SUPPLIED RECORDS:
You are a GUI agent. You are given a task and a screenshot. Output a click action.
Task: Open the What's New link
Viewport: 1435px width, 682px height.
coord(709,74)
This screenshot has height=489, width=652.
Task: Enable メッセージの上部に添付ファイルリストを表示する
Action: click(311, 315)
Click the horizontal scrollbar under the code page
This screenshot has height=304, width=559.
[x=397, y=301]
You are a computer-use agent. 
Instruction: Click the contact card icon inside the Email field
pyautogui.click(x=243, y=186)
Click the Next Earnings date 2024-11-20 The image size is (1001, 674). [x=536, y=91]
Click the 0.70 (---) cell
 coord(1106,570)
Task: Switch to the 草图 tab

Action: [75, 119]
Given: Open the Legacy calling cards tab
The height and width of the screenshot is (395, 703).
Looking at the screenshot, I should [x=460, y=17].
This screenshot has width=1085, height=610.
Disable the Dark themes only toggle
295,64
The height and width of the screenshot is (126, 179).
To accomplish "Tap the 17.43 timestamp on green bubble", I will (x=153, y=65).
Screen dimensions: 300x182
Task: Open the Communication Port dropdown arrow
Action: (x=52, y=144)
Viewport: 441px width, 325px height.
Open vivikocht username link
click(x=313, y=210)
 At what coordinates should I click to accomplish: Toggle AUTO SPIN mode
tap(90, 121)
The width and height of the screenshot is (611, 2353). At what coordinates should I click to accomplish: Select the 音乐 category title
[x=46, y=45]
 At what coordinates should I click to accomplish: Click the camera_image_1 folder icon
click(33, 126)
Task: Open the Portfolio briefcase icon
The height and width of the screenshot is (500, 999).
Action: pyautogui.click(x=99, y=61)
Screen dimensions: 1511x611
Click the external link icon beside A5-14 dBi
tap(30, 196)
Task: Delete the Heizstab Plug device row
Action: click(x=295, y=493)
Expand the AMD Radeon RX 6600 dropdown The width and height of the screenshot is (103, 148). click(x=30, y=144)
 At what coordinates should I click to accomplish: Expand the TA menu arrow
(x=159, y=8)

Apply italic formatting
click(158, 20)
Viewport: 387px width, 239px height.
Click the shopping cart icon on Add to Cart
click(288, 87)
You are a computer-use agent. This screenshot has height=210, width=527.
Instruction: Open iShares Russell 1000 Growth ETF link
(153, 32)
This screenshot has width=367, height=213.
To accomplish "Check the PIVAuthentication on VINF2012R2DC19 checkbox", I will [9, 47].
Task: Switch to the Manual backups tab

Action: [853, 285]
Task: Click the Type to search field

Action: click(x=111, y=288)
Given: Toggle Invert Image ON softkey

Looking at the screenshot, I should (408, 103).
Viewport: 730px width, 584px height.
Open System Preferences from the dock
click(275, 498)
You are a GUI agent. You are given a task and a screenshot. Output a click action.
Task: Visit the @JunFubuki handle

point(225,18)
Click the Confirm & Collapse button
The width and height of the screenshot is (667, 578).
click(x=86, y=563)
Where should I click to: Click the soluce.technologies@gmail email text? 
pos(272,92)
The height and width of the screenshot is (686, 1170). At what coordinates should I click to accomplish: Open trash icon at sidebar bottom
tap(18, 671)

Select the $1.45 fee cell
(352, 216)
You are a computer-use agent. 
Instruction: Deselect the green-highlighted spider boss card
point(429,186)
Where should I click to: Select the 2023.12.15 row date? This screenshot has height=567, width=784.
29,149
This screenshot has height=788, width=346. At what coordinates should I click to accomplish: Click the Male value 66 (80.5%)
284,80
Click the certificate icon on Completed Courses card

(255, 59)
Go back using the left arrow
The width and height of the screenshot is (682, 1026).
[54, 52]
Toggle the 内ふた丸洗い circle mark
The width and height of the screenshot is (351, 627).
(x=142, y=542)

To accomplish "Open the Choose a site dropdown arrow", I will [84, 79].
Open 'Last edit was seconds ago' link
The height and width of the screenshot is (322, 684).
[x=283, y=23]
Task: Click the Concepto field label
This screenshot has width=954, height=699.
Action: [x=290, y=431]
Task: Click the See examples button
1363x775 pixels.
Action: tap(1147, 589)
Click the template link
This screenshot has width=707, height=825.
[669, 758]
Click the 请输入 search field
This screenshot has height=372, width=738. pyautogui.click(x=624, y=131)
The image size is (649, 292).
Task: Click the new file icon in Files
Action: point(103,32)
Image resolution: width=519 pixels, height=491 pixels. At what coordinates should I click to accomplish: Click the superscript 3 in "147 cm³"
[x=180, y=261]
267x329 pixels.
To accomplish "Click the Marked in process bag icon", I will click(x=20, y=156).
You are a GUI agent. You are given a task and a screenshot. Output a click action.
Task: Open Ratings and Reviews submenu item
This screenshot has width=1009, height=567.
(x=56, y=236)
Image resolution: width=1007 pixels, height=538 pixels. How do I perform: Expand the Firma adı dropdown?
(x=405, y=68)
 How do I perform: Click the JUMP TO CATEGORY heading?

TASK: Please copy the listing word for word, from the line with "Click the 请输入 search field" up to and including the final line of the listing.

TASK SOLUTION:
Click the 请输入 search field
This screenshot has height=372, width=738. pyautogui.click(x=624, y=131)
The image size is (649, 292).
Task: Click the new file icon in Files
Action: point(103,32)
Image resolution: width=519 pixels, height=491 pixels. At what coordinates should I click to accomplish: Click the superscript 3 in "147 cm³"
[x=180, y=261]
267x329 pixels.
To accomplish "Click the Marked in process bag icon", I will click(x=20, y=156).
You are a GUI agent. You are given a task and a screenshot. Output a click action.
Task: Open Ratings and Reviews submenu item
This screenshot has width=1009, height=567.
(x=56, y=236)
Image resolution: width=1007 pixels, height=538 pixels. How do I perform: Expand the Firma adı dropdown?
(x=405, y=68)
 How do I perform: Click the JUMP TO CATEGORY heading?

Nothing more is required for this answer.